Please look for the string "accomplish" below and report every line in which it occurs.

▼▼▼

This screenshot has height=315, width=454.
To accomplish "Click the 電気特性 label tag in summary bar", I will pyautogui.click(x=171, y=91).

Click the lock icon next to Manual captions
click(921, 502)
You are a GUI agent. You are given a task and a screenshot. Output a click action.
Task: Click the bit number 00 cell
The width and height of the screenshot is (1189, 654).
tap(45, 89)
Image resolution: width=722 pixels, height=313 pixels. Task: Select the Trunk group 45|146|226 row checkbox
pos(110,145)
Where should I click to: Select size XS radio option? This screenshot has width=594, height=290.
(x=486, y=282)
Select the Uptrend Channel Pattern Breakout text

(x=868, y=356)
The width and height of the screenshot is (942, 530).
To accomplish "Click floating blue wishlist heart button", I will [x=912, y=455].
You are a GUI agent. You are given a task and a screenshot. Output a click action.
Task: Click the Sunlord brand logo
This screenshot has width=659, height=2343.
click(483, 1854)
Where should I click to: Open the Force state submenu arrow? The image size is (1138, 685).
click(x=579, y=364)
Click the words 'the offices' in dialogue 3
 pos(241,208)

▲▲▲

-- Answer area --
To accomplish "Click the 電気特性 label tag in summary bar", I will pyautogui.click(x=171, y=91).
To accomplish "Click floating blue wishlist heart button", I will [x=912, y=455].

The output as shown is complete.